Answer these questions from the passage on the Centres d'accueil et d'orientation:
(a) About how many centers are there at present?
(b) In what year were the centers created?
(c) Which two ministries created them?

◆ **PROVIDED PASSAGE**
::::
= Centres d'accueil et d'orientation =

The Reception and Orientation Center ("Centres d'accueil et d'orientation - CAO") is a French government program for asylum seekers that provide migrants with information and temporary accommodation. At the CAOs, migrants have access to health care, social and administrative support by qualified agents and associations. The centers are located in "former gendarme barracks, disused hospitals and training-centres, and out-of-season holiday villages". Currently, there are around 450 CAOs.

== Context ==
The CAOs were created by the Ministry of the Interior and the Ministry of Housing and Sustainable Housing in 2015, as a response to an increase in asylum applications and the creation of irregular encampments in Calais and Dunkirk. After the evacuation of Calais, 9.000 places were created in the CAOs, bringing it to a total of 12.000.
::::
◆ **EXTRACTED INFORMATION**
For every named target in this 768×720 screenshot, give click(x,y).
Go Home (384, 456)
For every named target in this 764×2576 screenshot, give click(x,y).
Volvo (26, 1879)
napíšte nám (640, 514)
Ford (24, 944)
::::
◆ **EXPECTED ANSWER**
(a) Around 450.
(b) 2015.
(c) The Ministry of the Interior and the Ministry of Housing and Sustainable Housing.